Après plus de cinq ans en tant que patron d'Airbus Defence and Space et membre du comité exécutif d'Airbus, Dirk Hoke a décidé de saisir des opportunités en dehors de la société, selon le communiqué d'Airbus.Le coup est parfait pour Airbus et son patron Guillaume Faury : aucune fuite avant l'annonce lundi du remaniement du comité exécutif du groupe (Comex) en raison du départ d'Airbus d'un poids lourd, Dirk Hoke, remplacé à partir du 1er juillet par Michael Schoellhorn ; l'arrivée d'un Espagnol au Comex de l'avionneur (Alberto Gutiérrez nommé directeur des opérations d'Airbus) et, enfin, le maintien de deux femmes (Julie Kitcher et Sabine Klauke) mais dans un comex réduit, qui passe de 12 à 11 membres (suppression du poste directeur technique groupe). Ce remaniement a semble-t-il été préparé de longue date pour cocher autant d'objectifs clairement affichés. Et puis il y a les objectifs cachés de ce remaniement.
Dirk Hoke, un départ différé ?
Le départ de Dirk Hoke a été vraisemblablement envisagé depuis plusieurs mois, peut-être même avant le premier confinement de mars 2020. Mais la crise brutale générée par le Covid-19 et le début des négociations sur le programme SCAF (Système de combat aérien du futur) pourraient avoir retardé le processus. L'urgence était clairement ailleurs et le départ du patron d'Airbus Defence & Space pouvait bien attendre quelques mois de plus. Cela donnait du temps à Dirk Hoke, qui avait rêvé un temps du poste de président d'Airbus après le départ de Tom Enders, de trouver un poste à la mesure de son ambition. Il devrait a priori rebondir rapidement.
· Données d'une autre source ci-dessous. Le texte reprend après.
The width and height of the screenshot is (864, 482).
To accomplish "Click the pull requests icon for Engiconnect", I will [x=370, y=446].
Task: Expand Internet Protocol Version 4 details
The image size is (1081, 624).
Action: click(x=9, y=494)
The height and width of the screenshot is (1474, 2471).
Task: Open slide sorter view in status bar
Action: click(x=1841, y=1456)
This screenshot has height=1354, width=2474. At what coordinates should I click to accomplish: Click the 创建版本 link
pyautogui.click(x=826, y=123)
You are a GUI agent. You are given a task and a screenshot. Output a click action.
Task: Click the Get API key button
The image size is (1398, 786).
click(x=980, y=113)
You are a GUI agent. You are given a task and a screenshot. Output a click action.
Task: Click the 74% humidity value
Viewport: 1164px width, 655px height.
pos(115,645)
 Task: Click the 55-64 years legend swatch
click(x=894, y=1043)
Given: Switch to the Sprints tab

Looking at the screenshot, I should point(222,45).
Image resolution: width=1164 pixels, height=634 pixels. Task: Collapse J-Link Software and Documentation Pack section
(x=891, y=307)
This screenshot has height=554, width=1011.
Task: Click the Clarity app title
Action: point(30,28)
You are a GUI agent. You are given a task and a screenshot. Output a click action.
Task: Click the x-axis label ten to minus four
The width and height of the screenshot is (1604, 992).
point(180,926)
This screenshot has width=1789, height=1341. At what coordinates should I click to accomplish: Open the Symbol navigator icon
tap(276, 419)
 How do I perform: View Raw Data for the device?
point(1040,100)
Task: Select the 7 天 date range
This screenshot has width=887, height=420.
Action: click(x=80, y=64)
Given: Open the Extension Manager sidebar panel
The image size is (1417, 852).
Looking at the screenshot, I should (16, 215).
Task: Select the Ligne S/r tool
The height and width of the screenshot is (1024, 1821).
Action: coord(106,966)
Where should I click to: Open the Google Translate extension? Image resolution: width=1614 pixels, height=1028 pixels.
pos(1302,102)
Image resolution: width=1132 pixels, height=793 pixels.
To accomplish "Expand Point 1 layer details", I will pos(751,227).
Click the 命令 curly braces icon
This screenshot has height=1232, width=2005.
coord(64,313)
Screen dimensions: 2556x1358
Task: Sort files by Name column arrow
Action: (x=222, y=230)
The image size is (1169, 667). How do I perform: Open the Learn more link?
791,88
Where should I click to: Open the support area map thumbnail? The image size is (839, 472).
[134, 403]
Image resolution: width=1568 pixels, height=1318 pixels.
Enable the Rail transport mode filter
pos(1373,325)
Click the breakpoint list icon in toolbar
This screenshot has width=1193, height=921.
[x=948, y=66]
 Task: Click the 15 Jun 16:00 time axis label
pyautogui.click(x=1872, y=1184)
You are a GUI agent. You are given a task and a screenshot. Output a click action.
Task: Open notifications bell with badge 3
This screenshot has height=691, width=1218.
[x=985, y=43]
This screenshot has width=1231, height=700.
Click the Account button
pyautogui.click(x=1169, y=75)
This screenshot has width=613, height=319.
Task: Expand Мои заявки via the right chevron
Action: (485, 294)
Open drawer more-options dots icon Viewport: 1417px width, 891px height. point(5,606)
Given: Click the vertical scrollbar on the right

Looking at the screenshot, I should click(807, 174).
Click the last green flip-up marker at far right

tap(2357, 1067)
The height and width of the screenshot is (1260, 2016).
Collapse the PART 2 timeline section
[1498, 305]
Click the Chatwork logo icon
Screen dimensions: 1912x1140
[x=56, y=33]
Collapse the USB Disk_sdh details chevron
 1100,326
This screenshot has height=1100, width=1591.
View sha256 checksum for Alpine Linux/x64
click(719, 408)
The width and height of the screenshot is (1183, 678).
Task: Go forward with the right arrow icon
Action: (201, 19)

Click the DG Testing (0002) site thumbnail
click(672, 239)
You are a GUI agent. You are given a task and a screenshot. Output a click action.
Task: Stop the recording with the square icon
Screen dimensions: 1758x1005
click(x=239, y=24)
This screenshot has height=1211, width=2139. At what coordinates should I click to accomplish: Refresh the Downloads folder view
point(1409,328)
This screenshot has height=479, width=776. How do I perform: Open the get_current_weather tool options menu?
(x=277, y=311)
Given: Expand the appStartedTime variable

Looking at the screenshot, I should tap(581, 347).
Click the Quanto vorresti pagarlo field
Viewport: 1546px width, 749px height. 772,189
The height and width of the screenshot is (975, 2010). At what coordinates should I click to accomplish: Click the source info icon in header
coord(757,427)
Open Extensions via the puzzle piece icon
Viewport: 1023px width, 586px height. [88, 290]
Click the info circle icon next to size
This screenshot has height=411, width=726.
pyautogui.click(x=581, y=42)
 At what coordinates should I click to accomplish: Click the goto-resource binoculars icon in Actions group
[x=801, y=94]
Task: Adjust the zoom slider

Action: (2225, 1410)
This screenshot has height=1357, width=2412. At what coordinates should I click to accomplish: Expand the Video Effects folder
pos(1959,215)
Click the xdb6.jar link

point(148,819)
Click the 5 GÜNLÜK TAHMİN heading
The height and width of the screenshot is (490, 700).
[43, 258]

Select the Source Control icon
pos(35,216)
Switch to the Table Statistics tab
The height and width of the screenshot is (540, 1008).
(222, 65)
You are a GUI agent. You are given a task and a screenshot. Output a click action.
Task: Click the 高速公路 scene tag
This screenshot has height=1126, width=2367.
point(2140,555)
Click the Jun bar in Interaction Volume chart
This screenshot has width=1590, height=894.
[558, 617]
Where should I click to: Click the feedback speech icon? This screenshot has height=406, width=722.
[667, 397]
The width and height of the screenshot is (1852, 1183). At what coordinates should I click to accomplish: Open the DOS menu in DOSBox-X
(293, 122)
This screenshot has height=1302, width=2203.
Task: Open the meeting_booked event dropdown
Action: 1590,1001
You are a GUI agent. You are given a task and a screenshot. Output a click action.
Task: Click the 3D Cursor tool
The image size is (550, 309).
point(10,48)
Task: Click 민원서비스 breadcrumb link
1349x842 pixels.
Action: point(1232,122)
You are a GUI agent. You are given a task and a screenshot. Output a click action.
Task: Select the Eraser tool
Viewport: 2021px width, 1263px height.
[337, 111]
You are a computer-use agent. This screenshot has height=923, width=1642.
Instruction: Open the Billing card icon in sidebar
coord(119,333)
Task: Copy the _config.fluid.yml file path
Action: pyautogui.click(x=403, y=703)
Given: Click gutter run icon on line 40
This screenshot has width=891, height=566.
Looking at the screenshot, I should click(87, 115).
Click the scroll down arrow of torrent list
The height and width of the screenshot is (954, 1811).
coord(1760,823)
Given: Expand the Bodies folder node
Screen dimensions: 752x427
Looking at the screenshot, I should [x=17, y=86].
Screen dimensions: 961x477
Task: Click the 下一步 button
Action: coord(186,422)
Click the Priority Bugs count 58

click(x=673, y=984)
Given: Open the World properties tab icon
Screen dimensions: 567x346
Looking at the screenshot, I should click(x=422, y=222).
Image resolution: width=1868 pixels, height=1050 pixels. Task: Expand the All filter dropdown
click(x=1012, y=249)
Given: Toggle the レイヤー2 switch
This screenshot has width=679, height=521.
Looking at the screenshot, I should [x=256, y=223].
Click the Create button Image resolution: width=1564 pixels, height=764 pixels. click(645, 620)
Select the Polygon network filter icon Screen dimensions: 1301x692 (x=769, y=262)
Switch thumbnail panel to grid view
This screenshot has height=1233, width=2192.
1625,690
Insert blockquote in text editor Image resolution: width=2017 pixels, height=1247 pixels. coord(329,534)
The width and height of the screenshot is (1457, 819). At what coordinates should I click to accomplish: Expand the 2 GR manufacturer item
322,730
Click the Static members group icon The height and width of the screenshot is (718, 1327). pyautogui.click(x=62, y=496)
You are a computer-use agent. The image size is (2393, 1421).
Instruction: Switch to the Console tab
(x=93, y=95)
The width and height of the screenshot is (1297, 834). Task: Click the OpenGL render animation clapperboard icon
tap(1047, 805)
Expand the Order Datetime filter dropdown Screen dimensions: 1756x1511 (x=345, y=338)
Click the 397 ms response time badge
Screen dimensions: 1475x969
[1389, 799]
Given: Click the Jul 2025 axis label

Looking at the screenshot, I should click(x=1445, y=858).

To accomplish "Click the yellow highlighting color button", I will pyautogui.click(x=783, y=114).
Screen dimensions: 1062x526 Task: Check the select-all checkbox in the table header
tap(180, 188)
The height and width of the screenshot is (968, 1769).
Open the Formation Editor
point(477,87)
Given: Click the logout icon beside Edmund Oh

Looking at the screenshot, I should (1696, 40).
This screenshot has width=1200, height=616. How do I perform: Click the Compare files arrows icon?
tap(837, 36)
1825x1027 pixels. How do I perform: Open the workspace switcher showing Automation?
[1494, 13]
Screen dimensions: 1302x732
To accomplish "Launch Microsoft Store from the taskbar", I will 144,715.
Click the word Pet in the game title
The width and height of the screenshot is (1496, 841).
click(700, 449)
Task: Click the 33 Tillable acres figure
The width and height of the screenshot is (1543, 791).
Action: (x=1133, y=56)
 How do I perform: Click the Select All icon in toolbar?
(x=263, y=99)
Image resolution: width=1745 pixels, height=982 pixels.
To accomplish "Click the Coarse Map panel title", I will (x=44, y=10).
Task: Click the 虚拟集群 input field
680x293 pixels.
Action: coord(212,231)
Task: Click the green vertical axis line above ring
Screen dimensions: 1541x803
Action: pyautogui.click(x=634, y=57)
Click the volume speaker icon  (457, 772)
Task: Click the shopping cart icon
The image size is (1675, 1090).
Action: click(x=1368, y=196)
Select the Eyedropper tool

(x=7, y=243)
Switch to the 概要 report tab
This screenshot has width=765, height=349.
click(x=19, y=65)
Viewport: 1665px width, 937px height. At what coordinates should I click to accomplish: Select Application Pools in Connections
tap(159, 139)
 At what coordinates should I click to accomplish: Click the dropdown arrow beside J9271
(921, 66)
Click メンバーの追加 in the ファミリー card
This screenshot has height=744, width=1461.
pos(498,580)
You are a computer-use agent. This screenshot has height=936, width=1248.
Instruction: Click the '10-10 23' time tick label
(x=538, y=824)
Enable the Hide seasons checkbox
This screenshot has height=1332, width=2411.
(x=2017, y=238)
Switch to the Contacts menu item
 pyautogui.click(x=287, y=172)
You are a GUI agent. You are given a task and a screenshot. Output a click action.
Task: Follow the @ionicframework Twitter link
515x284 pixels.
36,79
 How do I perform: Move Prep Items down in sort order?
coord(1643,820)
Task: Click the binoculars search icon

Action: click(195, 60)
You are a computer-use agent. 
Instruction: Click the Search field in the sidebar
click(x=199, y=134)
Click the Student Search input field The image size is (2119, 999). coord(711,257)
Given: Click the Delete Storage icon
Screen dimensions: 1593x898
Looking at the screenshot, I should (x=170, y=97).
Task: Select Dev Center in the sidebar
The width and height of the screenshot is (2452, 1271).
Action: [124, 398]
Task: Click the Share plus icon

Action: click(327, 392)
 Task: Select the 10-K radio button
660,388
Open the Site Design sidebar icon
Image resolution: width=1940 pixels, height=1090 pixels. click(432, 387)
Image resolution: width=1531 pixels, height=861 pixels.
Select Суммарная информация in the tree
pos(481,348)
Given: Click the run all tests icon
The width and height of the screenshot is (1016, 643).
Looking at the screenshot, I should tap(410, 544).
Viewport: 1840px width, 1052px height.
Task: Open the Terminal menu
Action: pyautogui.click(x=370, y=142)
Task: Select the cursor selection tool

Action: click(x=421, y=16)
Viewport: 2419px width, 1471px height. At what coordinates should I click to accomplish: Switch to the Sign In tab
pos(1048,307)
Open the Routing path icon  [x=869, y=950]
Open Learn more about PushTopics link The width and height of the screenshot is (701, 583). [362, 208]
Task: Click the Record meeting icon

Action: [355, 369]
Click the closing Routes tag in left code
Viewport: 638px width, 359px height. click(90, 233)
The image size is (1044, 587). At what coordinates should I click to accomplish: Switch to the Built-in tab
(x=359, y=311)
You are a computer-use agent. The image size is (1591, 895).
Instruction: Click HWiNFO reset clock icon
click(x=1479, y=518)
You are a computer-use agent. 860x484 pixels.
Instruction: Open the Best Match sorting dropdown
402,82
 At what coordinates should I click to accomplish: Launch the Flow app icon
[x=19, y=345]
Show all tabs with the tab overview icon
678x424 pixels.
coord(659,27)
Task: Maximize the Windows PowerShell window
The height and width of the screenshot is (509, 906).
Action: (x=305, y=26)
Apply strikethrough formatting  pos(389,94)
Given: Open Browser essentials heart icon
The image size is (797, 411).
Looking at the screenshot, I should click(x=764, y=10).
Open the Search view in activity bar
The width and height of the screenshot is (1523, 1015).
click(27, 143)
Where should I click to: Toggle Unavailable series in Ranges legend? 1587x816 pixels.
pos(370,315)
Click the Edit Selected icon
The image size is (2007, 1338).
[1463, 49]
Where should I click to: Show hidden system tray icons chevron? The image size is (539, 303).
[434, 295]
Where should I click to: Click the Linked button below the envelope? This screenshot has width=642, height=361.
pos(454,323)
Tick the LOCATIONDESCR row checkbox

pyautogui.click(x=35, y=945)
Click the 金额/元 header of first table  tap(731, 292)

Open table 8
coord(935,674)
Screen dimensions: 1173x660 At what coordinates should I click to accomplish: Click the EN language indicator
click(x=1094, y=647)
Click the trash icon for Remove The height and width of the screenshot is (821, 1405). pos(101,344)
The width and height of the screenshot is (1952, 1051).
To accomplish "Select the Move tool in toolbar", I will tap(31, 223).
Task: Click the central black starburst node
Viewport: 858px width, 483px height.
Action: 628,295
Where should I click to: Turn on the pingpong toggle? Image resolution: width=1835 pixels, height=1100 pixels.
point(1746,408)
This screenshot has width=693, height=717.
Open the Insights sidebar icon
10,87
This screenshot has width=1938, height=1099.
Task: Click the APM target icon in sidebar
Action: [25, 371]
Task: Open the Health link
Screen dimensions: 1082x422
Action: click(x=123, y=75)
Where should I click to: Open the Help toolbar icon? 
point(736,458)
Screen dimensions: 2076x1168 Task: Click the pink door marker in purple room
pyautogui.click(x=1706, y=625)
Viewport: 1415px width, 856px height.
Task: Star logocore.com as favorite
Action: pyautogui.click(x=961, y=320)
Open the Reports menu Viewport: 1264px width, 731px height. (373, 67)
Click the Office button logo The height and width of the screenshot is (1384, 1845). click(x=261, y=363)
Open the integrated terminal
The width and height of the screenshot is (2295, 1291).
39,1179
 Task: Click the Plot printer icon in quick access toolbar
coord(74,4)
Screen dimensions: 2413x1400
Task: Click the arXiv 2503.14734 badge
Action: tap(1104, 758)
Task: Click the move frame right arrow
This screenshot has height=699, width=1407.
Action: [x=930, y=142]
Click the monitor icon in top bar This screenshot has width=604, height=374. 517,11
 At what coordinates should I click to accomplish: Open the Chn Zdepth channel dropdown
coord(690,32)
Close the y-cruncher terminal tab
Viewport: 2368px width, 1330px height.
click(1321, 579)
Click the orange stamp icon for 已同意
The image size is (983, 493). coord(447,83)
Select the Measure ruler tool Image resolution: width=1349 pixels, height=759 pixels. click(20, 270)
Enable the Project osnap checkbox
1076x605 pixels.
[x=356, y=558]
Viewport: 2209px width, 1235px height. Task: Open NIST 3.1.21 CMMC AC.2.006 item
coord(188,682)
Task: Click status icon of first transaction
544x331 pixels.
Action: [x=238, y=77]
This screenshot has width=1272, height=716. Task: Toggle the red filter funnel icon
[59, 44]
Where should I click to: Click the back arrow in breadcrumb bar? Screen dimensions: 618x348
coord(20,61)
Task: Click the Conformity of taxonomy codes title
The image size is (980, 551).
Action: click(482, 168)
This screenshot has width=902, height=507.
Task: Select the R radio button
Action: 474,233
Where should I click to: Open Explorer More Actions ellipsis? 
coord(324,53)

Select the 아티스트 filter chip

La réflexion d'un départ de Dirk Hoke pourrait avoir cheminé dans les esprits au moment de la restructuration de la division Defence and Space annoncée en février 2020 lors de la présentation des résultats 2019. "Nous sommes en train d'opérer une restructuration pour retrouver de la rentabilité et de la compétitivité pour notre activité spatiale mais aussi, plus largement, pour l'ensemble de la division Defence and Space", avait alors expliqué Guillaume Faury dans une interview accordée à La Tribune. Cela pouvait sonner comme un désaveu de la gestion de Dirk Hoke. D'autant que Guillaume Faury avait estimé que "sur l'ensemble de la division Defence and Space, nous avons globalement constaté un sujet de compétitivité et une baisse de notre volume d'activités. Depuis trois ans, le book-to-bill (ratio chiffre d'affaires sur prises de commandes, ndlr) est inférieur à 1".